Files
foreman/docs/adr/0011-go-client-and-go-llm-integration.md
T
2026-05-23 16:41:20 -04:00

3.1 KiB

ADR-0011: Go integration — the Foreman interface

Status: Accepted — 2026-05-23

Context

The ultimate goal: use the M1 Pro simply as a target for go-llm.

Verified (v2/constructors.go, v2/ollama/ollama.go): llm.OllamaCloud(key, WithBaseURL(...)) already targets "a private Ollama deployment that requires auth" — native /api/chat + Authorization: Bearer <key> against any base URL. foreman is exactly that on the wire (ADR-0003). So integration needs no new provider — only a clean, intent-revealing seam so call sites say "foreman," not "Ollama."

go-llm's provider contract (v2/provider) is two methods, Complete and Stream; a future dedicated provider would implement them.

Decision

Add a llm.Foreman(baseURL, apiKey, opts...) constructor to go-llm that delegates to the ollama native provider — the ollama translation happens behind the scenes:

func Foreman(baseURL, apiKey string, opts ...ClientOption) *Client {
    cfg := &clientConfig{}
    for _, opt := range opts {
        opt(cfg)
    }
    if cfg.baseURL != "" {
        baseURL = cfg.baseURL
    }
    return NewClient(ollamaProvider.New(apiKey, baseURL))
}

// model := llm.Foreman("http://foreman.orgrimmar:PORT", token).Model("qwen3.6:35b")

baseURL is required (foreman has no default public address).

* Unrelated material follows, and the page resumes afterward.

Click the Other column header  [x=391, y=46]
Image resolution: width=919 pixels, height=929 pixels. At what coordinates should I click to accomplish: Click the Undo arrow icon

This is a deliberate seam: v1 is a pass-through to the ollama provider; a dedicated foreman provider can later replace the delegate to surface job IDs / async state without changing call sites.

Three escalating levels

  • Level 0 — llm.Foreman(...) (now, the headline goal). Transparent, synchronous, full native tool-calling / think:false / streaming. Queueing and model-swap management happen invisibly inside the daemon. Zero provider code.
  • Level 1 — foreman client package (when an orchestration caller needs it). A synchronous facade over the async /jobs surface: given messages, it manages an ephemeral webhook receiver, blocks until done, and returns result + artifacts (falling back to GET /jobs/{id} polling if it can't receive callbacks). For callers wanting async semantics — surfaced job IDs, no long-held connection — with a synchronous call signature.
  • Level 2 — dedicated provider.Provider (only if needed). Wraps Level 1 so foreman is a first-class go-llm backend exposing job IDs / state / artifacts the plain ollama provider can't. Built only if Level 0 proves insufficient.

Consequences

  • Headline goal met with one constructor and no provider code.
  • Call sites are foreman-named and future-proofed by the seam.
  • Async ergonomics are available later without forcing webhook plumbing on callers, and without touching Level-0 users.

Alternatives considered

  • Just tell users to call OllamaCloud with a base URL. Works identically today, but leaks the implementation ("it's Ollama") and offers no seam for future foreman-specific behavior. The named constructor is the requested "foreman interface."
  • Ship a dedicated provider from day one (Level 2 first). More code; bypasses the zero-friction win. Deferred.